» WORK INSTRUCTION
In the records below, find the line that contains "Task: Click the highest peak data point at 7" and repeat it, along with each line after it, exactly as written.

Stored data:
== Segment start ==

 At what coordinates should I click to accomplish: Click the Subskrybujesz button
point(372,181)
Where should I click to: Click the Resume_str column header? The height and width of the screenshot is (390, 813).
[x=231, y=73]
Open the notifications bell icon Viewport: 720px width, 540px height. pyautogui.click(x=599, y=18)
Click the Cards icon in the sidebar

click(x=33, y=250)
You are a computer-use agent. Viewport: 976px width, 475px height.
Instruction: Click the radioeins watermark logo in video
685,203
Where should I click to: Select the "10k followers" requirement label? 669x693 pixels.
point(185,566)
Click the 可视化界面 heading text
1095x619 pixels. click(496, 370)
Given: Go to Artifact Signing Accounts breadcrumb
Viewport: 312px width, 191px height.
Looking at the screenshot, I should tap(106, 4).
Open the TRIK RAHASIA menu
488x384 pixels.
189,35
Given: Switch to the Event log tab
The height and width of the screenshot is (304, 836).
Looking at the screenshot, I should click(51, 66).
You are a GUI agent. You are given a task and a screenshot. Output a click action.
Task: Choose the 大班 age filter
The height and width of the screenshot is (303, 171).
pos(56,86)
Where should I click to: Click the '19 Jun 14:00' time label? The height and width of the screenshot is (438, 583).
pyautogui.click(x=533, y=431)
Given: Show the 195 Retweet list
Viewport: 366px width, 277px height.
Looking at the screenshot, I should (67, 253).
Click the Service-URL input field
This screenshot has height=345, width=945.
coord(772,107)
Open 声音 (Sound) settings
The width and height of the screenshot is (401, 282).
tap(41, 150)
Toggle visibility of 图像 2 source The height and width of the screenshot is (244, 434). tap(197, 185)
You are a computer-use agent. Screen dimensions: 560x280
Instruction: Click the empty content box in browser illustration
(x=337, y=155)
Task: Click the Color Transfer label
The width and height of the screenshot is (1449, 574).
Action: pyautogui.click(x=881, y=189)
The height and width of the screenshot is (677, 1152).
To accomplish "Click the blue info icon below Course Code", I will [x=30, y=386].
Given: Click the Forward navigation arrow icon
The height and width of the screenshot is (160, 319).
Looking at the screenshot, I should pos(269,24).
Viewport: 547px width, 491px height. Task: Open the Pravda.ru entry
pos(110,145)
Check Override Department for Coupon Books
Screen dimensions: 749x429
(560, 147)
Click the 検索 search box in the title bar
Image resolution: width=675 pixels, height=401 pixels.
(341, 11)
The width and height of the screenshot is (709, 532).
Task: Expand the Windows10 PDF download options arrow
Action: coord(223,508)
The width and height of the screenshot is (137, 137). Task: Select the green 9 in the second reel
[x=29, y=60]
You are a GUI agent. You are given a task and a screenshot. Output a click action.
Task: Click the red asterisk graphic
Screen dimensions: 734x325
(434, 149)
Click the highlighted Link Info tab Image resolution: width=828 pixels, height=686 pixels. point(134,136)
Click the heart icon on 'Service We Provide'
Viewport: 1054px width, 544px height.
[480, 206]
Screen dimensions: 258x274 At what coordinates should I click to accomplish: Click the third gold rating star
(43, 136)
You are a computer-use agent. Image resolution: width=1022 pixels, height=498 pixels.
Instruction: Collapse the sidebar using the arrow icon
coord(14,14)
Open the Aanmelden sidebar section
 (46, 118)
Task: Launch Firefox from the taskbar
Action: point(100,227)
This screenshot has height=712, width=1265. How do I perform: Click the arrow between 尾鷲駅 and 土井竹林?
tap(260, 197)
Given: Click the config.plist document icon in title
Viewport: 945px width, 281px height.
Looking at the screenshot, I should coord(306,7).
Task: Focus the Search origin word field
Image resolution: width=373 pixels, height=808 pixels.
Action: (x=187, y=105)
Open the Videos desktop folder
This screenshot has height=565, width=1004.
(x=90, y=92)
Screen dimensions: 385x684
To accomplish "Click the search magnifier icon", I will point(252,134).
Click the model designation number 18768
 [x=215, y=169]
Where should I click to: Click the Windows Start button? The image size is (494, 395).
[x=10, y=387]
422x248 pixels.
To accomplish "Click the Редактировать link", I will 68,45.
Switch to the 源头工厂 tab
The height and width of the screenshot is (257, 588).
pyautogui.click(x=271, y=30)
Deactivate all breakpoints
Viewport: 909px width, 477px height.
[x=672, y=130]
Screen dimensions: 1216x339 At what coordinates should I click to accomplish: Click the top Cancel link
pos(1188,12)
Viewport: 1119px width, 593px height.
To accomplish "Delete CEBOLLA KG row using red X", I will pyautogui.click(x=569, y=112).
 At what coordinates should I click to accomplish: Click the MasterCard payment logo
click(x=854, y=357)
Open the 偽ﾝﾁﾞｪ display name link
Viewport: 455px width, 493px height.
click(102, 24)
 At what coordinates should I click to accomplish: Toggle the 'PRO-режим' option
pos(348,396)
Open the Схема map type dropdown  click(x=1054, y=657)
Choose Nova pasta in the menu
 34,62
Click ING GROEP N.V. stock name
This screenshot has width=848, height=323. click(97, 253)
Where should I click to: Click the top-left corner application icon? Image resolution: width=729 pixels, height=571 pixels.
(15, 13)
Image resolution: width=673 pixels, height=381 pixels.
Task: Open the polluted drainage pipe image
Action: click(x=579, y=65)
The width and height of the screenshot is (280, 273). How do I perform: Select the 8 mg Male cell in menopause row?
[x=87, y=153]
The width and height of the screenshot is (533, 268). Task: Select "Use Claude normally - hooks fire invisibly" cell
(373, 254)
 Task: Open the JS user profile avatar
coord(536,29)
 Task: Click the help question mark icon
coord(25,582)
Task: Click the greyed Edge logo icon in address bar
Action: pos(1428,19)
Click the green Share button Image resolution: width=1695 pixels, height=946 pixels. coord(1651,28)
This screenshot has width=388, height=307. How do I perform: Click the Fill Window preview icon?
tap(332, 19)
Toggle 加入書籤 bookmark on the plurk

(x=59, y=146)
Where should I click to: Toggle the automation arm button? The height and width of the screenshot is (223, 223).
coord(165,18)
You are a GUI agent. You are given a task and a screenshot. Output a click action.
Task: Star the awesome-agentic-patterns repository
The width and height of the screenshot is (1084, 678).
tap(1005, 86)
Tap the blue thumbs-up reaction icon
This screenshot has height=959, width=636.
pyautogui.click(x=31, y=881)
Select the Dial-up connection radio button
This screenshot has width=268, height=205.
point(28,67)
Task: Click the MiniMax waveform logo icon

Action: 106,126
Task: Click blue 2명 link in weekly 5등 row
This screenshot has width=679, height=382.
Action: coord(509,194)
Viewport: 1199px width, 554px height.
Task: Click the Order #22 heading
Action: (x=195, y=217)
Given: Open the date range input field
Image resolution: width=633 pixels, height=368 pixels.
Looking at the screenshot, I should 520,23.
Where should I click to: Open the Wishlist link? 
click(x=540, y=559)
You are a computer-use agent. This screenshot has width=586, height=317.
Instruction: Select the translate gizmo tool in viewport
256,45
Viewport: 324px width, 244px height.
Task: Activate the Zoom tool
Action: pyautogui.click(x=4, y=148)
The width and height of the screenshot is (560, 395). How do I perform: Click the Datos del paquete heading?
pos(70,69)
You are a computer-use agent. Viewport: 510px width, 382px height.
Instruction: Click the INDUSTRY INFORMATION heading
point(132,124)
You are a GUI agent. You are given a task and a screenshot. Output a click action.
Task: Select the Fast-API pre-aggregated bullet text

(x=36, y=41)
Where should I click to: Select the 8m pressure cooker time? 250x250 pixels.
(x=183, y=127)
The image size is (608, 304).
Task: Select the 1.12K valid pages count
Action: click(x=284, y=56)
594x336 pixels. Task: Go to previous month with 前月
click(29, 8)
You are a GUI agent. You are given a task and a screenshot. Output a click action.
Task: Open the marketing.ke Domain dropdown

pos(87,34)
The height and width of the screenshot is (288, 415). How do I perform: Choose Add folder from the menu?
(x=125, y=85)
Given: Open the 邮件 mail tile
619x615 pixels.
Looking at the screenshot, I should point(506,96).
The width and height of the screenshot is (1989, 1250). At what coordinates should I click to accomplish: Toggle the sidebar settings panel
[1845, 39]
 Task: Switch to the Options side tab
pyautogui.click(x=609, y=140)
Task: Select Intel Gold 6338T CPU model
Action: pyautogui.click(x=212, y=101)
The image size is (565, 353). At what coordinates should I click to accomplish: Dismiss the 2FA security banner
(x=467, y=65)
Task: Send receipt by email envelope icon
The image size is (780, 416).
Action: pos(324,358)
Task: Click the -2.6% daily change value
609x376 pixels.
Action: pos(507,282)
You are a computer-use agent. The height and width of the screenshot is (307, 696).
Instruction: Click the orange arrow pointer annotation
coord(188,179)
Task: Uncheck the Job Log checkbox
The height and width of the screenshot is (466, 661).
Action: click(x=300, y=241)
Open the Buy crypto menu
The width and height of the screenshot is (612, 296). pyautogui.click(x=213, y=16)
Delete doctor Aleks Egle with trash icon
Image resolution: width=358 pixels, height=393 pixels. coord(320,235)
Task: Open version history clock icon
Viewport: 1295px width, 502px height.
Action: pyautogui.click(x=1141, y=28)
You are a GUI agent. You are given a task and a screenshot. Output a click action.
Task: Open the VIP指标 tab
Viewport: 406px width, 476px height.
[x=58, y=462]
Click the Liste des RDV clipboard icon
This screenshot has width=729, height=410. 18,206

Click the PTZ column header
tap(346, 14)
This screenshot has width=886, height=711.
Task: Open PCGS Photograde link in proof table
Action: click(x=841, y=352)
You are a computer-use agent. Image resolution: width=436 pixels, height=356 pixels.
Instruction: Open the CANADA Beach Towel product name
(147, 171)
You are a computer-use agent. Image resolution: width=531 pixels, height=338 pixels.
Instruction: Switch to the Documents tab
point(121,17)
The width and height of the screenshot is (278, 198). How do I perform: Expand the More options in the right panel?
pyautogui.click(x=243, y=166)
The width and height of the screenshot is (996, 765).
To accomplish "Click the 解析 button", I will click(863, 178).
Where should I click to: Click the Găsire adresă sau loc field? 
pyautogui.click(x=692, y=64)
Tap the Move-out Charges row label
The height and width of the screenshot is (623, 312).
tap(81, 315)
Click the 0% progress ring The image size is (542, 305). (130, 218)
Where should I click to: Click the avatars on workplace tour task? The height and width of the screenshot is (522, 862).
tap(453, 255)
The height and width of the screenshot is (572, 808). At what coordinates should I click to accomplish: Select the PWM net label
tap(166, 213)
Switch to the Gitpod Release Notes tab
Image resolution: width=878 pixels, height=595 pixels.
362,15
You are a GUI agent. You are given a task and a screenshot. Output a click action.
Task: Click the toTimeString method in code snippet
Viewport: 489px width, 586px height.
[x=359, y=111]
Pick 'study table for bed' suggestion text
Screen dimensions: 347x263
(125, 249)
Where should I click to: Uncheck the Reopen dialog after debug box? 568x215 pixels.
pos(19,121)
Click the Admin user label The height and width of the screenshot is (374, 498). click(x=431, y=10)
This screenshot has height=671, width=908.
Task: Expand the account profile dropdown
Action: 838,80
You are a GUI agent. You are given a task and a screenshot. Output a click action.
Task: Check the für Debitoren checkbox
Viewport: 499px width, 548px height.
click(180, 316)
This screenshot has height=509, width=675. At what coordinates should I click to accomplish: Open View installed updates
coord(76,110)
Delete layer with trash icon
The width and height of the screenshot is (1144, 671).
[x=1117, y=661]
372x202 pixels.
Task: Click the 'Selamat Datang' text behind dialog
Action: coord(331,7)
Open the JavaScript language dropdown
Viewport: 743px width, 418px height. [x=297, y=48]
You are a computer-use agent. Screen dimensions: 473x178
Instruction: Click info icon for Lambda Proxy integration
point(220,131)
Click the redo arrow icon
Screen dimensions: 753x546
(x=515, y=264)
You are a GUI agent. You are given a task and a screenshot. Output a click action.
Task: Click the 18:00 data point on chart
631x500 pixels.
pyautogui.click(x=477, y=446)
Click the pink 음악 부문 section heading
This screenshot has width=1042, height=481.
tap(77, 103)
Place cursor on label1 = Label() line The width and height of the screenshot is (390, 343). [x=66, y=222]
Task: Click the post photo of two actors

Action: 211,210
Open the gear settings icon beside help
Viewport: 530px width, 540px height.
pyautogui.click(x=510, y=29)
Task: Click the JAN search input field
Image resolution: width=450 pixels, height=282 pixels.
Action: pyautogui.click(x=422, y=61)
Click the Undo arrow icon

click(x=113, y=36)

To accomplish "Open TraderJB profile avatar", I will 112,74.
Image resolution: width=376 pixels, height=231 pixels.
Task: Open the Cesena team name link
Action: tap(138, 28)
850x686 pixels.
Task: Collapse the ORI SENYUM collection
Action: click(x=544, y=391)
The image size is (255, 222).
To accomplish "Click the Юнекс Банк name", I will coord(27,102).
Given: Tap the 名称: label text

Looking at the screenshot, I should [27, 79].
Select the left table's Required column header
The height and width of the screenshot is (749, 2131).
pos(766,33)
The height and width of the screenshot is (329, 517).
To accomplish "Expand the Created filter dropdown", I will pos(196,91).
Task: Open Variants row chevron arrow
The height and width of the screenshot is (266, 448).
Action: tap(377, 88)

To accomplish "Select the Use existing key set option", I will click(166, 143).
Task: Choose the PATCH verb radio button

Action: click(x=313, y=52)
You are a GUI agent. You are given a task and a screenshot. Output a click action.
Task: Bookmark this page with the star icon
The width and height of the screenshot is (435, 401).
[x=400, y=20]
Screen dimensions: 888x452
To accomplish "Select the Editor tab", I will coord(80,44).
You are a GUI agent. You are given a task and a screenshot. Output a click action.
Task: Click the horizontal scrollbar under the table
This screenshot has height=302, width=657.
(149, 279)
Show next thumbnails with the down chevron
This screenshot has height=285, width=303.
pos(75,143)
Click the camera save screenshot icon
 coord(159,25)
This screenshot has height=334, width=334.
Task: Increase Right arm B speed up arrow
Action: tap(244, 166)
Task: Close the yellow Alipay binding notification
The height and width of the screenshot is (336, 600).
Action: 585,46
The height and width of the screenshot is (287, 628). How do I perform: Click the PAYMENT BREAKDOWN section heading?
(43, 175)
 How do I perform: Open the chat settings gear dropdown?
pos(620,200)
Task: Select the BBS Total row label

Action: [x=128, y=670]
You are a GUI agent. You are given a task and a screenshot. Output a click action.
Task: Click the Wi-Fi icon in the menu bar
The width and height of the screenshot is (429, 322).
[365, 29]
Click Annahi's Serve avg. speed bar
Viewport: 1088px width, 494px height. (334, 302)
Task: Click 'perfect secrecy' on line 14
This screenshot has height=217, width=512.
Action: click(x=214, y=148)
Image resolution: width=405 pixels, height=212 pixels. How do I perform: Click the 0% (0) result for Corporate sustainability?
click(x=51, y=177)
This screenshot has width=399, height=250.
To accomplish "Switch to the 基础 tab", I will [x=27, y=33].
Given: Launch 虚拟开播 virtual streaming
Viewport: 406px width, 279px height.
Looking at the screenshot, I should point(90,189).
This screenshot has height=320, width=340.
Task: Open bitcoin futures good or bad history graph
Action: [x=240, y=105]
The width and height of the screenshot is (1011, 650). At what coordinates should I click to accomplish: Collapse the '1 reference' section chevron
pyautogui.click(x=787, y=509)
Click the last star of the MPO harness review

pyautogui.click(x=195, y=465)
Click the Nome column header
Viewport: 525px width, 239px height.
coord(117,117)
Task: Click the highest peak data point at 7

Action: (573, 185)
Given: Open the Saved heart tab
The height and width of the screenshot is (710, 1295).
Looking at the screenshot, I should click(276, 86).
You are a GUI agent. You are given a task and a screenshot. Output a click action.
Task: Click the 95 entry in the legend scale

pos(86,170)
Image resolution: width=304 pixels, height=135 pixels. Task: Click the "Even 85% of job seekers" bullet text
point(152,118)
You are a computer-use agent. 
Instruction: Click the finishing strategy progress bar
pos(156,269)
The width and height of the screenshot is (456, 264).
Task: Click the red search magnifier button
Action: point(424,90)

== Segment end ==

» REPLY
Task: Click the highest peak data point at 7

Action: (573, 185)
Given: Open the Saved heart tab
The height and width of the screenshot is (710, 1295).
Looking at the screenshot, I should click(276, 86).
You are a GUI agent. You are given a task and a screenshot. Output a click action.
Task: Click the 95 entry in the legend scale

pos(86,170)
Image resolution: width=304 pixels, height=135 pixels. Task: Click the "Even 85% of job seekers" bullet text
point(152,118)
You are a computer-use agent. 
Instruction: Click the finishing strategy progress bar
pos(156,269)
The width and height of the screenshot is (456, 264).
Task: Click the red search magnifier button
Action: point(424,90)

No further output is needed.